A cause de tout ceci, ETA veut faire connaître ce qui suit :

1.- Les pactes politiques qui recherchent la prolongation de la situation d’oppression et de négation d’Euskal Herria ne feront que porter tort à notre pays, et par conséquent le conflit perdurera.

2.- Le fait d’imposer un autre cycle autonomique espagnol à Euskal Herria produira un approfondissement dans la destruction de notre peuple et dans le processus d’assimilation. Par conséquent, l’UPN, le PSOE et le PNV doivent savoir que nous n’avons jamais admis et que nous n’admettrons jamais le cadre autonomiste espagnol.
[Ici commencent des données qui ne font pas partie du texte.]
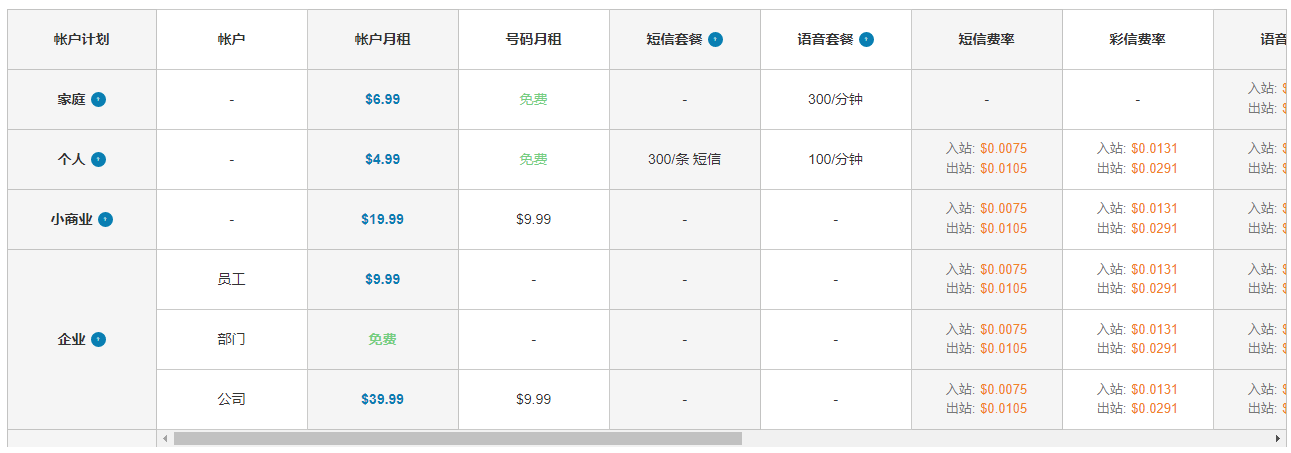Click the $39.99 price for 公司 account

(x=382, y=400)
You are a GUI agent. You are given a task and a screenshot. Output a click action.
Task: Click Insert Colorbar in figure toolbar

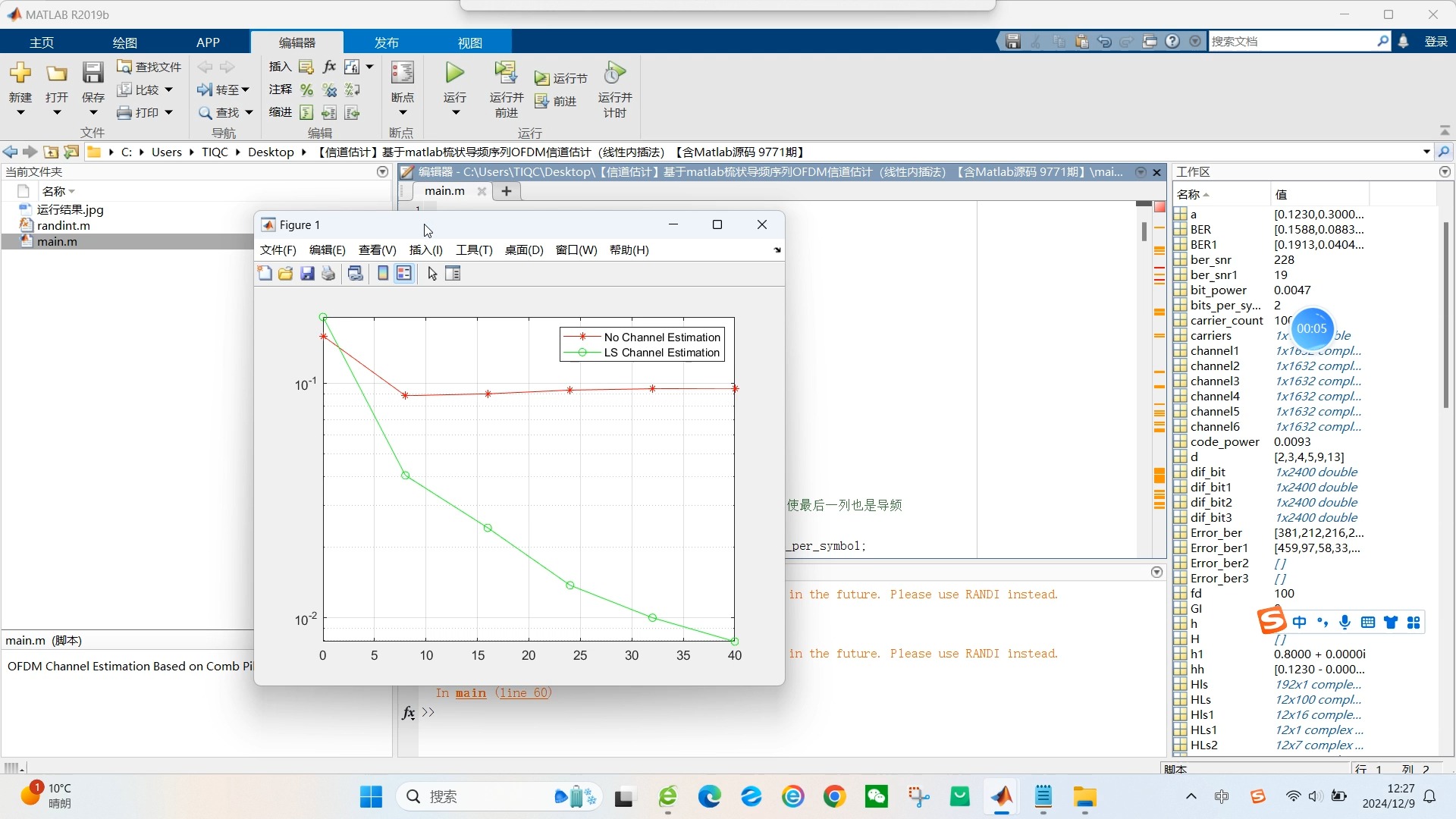(x=383, y=274)
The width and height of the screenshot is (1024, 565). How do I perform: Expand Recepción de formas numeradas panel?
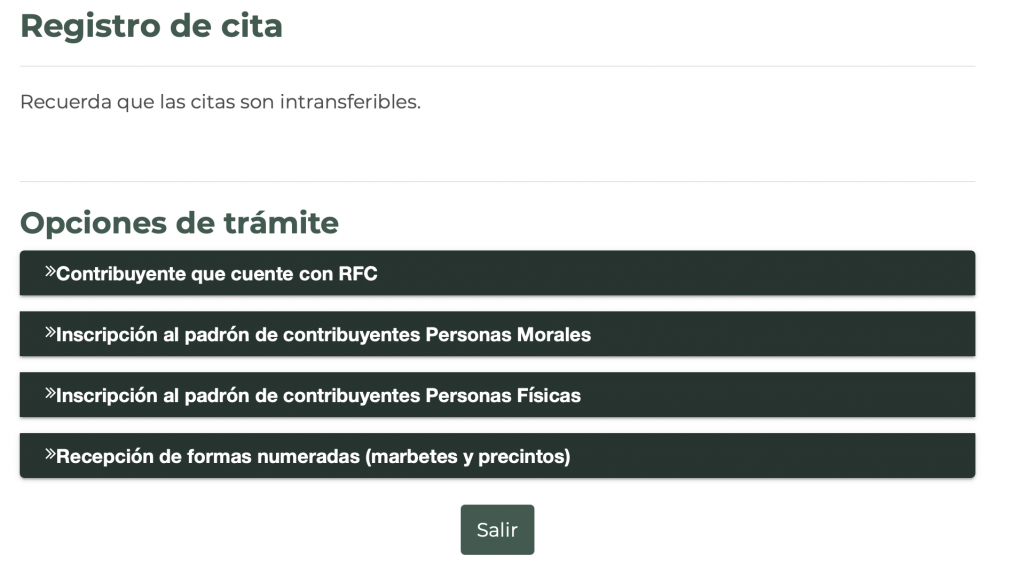coord(497,456)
Les pactes qui poursuivent cet objectif-là, nous qui voulons la liberté totale d’Euskal Herria, nous les combattrons comme nous l’avons fait ces trente dernières années.
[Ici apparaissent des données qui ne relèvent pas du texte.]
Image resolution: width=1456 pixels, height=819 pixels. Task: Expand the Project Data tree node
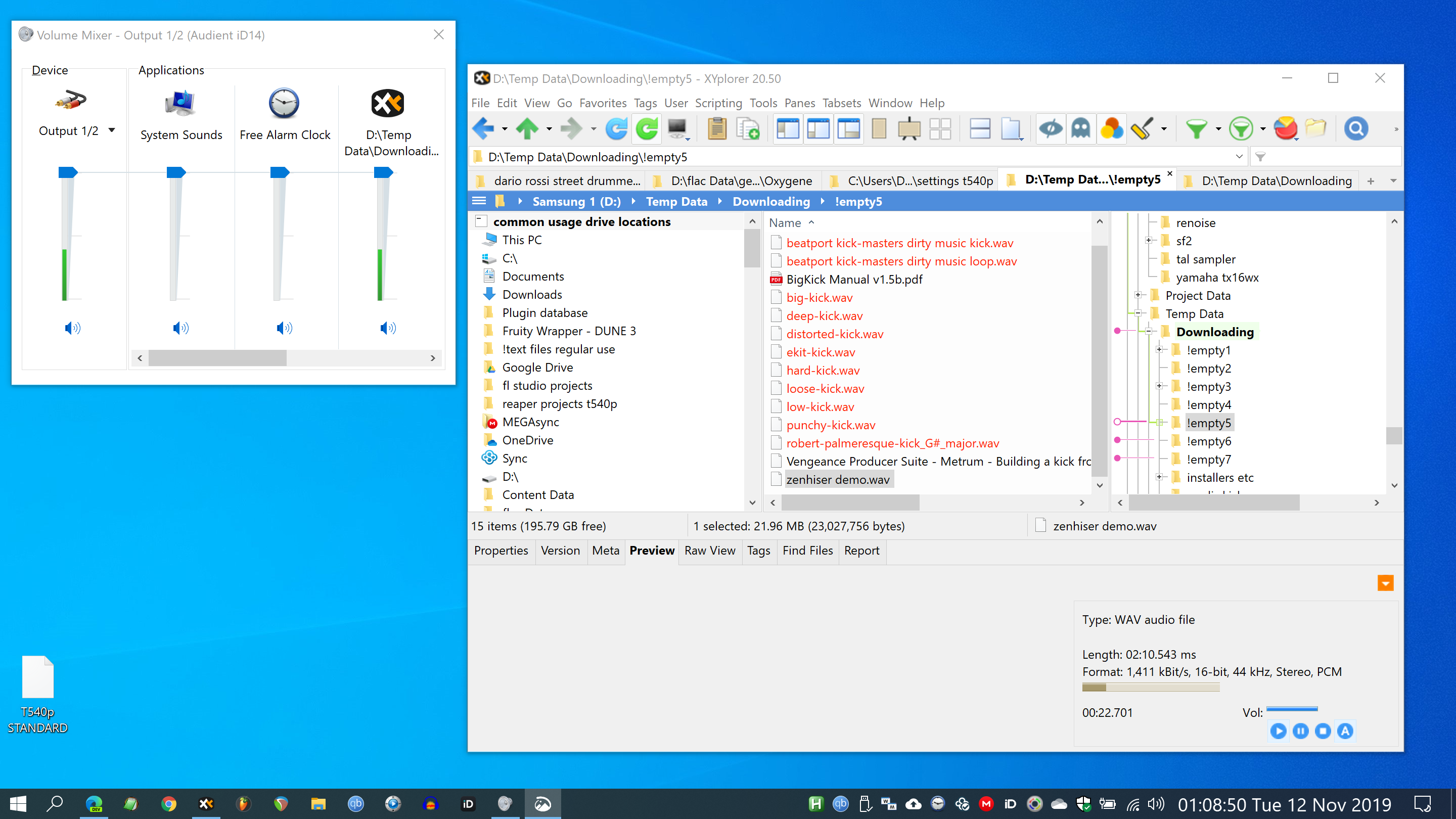(x=1139, y=295)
3.- Sarkozy et Alliot-Marie n’ont pas d’autre solution que l’abandon de la politique et des mécanismes d’assimilation qu’ils ont mis en place contre Euskal Herria, parce qu’ils ne peuvent pas tourner le dos au cycle favorable à l’indépendance qui a fleuri en Euskal Herri.

4.- C’est seulement l’acceptation du droit à l’autodétermination d’Euskal Herria qui peut apporter le changement politique à notre peuple, en ouvrant la possibilité de concrétiser tous les projets politiques pour l’avenir.

5.- Les temps sont venus de se battre pour la reconnaissance de tous les droits d’Euskal Herria et d’unir les forces sur la voie de la construction de l’État d’Euskal Herria. Nous avons la certitude de l’adhésion d’une large majorité des citoyens basques au projet de l’Etat d’Euskal Herria ; dans ce projet, nous, tous les citoyens basques, nous avons notre place, et nous adressons à tous les citoyens basques un appel à travailler et à lutter pour cela.